Infrastructure & Memory

JarvisCore v1.0.0 ships a full production infrastructure stack. All features degrade gracefully when not configured.

Auto-Injection Quick Reference

Before every agent's setup(), the Mesh injects:

Attribute What it is Requires
self._redis_store RedisContextStore — step outputs, workflow graph, mailbox, checkpoints REDIS_URL
self._blob_storage LocalBlobStorage | AzureBlobStorage — artifact I/O always present
self.mailbox MailboxManager — async inter-agent messaging via Redis Streams REDIS_URL
class MyAgent(CustomAgent):
    async def setup(self):
        await super().setup()
        # All injected — use directly, no constructor wiring
        print(self._redis_store, self._blob_storage, self.mailbox)

Blob Storage

Save and load any artifact — string, bytes, or JSON:

STORAGE_BACKEND=local          # default: ./blob_storage/
STORAGE_BASE_PATH=./blob_storage
# or: STORAGE_BACKEND=azure with AZURE_STORAGE_CONNECTION_STRING
# Save
await self._blob_storage.save("reports/daily-001.md", markdown_text)
await self._blob_storage.save("data/result.json", json.dumps(data))

# Load
content = await self._blob_storage.load("reports/daily-001.md")
data = json.loads(content) if content else {}

Path convention: {type}/{workflow_id}/{filename}.{ext}


Mailbox Messaging

Fire-and-forget inter-agent messages via Redis Streams.

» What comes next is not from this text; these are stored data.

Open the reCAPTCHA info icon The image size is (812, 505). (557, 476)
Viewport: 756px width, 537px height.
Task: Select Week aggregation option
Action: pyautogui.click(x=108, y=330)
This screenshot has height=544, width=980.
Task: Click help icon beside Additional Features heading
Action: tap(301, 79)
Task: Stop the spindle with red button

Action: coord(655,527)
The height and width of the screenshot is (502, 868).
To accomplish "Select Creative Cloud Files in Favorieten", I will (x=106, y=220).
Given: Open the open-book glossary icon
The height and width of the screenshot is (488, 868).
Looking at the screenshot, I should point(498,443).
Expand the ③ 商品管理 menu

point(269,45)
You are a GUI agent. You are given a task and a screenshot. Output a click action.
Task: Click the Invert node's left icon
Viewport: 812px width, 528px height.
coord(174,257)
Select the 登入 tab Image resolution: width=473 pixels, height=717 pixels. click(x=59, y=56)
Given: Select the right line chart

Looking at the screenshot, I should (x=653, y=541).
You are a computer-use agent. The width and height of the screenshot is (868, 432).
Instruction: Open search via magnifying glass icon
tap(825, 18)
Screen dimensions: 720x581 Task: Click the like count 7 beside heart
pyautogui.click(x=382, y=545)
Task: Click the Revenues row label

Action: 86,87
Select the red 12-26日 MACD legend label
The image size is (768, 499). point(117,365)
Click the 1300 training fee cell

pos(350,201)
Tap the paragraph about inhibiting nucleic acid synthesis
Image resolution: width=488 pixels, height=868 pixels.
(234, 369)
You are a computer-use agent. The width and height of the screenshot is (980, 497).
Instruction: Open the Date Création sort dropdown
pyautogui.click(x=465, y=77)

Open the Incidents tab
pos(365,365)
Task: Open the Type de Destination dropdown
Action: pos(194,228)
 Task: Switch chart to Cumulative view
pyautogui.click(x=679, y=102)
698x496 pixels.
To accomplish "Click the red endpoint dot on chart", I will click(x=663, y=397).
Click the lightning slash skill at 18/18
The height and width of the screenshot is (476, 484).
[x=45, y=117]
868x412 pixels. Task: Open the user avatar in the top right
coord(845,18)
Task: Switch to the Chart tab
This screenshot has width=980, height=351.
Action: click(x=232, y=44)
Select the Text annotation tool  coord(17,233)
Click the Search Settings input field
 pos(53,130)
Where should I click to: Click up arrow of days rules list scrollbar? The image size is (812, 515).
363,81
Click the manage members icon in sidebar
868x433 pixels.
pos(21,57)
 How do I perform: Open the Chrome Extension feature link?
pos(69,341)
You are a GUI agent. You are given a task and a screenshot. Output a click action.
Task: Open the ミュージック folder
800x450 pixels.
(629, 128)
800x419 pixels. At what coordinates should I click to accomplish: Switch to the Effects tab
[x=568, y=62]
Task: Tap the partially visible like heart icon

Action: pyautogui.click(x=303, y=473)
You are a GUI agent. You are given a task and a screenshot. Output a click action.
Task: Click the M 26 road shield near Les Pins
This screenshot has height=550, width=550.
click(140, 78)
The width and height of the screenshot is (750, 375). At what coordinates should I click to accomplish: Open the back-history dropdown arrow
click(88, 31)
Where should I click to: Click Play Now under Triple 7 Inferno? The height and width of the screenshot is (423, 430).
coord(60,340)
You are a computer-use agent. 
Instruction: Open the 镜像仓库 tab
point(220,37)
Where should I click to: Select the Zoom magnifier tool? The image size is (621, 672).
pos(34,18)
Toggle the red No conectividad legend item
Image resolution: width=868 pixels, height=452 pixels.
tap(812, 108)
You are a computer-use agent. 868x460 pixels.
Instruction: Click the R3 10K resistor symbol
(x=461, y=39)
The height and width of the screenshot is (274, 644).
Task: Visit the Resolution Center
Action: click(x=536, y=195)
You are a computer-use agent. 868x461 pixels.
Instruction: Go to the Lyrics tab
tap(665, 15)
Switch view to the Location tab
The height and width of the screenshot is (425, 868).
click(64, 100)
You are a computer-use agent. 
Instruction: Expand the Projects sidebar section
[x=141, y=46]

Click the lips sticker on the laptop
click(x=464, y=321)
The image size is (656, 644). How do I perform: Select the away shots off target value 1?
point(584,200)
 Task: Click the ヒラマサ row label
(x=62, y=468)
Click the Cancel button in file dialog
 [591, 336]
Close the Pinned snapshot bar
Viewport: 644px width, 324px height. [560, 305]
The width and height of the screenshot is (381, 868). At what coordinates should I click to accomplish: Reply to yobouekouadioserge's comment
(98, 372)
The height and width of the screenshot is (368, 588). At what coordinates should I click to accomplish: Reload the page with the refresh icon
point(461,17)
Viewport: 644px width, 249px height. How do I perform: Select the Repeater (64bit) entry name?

Messages survive process restarts.

# Send (fire-and-forget)
self.mailbox.send(other_agent_id, {"event": "done", "workflow": "wf-001"})

# Drain inbox
messages = self.mailbox.read(max_messages=10)
for msg in messages:
    print(msg["event"])

Prometheus Telemetry

Prometheus support is optional. If prometheus-client is not installed, all metric calls are silent no-ops — nothing fails and no configuration is required. Install it only when you want to scrape metrics:

pip install "jarviscore[prometheus]"

Enable and configure via .env:

PROMETHEUS_ENABLED=true   # default: false
PROMETHEUS_PORT=9090      # default: 9090

When PROMETHEUS_ENABLED=true, the Mesh automatically starts an HTTP metrics server on the configured port at mesh.start(). No code changes are needed — all built-in metrics are collected automatically.

Metrics exposed

Metric Type Labels Description
jarviscore_llm_tokens_input_total Counter provider, model Total input tokens consumed
jarviscore_llm_tokens_output_total Counter provider, model Total output tokens generated
jarviscore_llm_cost_dollars_total Counter provider, model Total LLM cost in USD
jarviscore_llm_request_duration_seconds Histogram provider, model LLM API call duration
jarviscore_llm_requests_total Counter provider, model, status Total LLM requests (success/error)
jarviscore_workflow_steps_total Counter status Steps completed, labelled by outcome
jarviscore_step_execution_duration_seconds Histogram status Per-step execution time
jarviscore_active_workflows Gauge Workflows currently running
jarviscore_active_steps Gauge Steps currently executing
jarviscore_events_emitted_total Counter event_type Trace events emitted

LLM metrics (tokens, cost, duration) are recorded automatically by the AutoAgent code-generation pipeline. Workflow metrics (steps_total, active_workflows) are recorded automatically by the WorkflowEngine.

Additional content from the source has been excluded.